■ Exercise goal: Would you return the lines from the one that contains "Gigante de Iparragirre (109, 2191)" to the last line of the entries below, exactly and with nothing added?

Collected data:
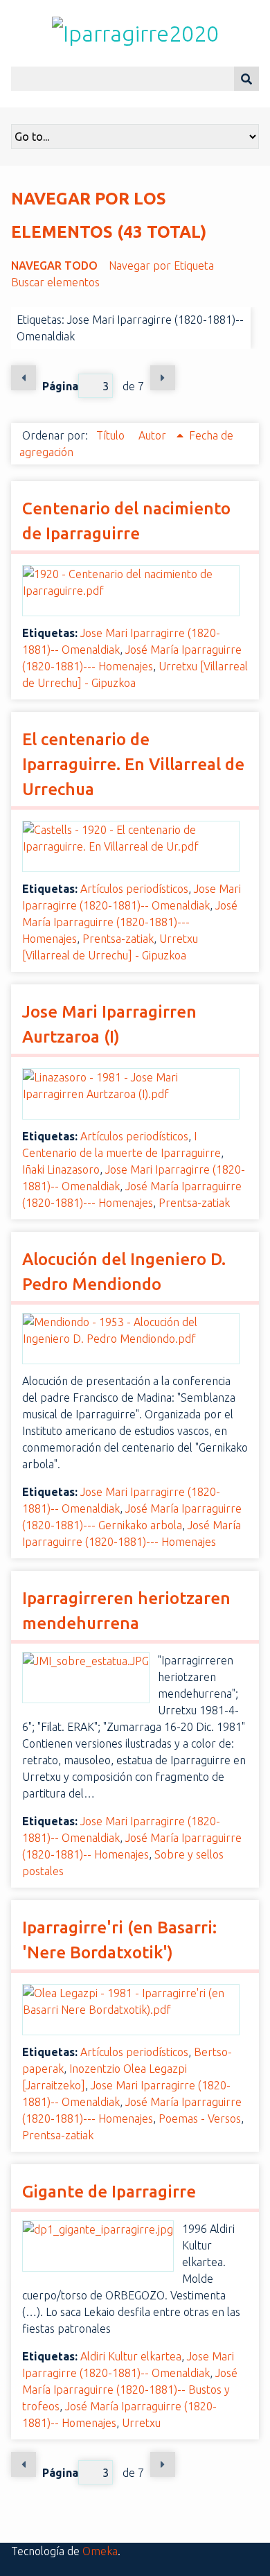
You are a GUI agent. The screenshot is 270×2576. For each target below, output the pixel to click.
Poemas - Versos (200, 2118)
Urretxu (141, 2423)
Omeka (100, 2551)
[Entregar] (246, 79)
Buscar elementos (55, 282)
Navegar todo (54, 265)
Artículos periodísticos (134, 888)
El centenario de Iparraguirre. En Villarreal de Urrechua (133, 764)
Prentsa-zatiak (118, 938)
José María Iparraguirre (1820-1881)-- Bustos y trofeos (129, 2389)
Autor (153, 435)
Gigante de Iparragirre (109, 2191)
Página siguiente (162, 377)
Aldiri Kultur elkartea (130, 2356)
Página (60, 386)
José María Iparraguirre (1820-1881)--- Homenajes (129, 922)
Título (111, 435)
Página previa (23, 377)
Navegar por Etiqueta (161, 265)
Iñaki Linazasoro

■ Answer to the problem:
Gigante de Iparragirre (109, 2191)
Página siguiente (162, 377)
Aldiri Kultur elkartea (130, 2356)
Página (60, 386)
José María Iparraguirre (1820-1881)--- Homenajes (129, 922)
Título (111, 435)
Página previa (23, 377)
Navegar por Etiqueta (161, 265)
Iñaki Linazasoro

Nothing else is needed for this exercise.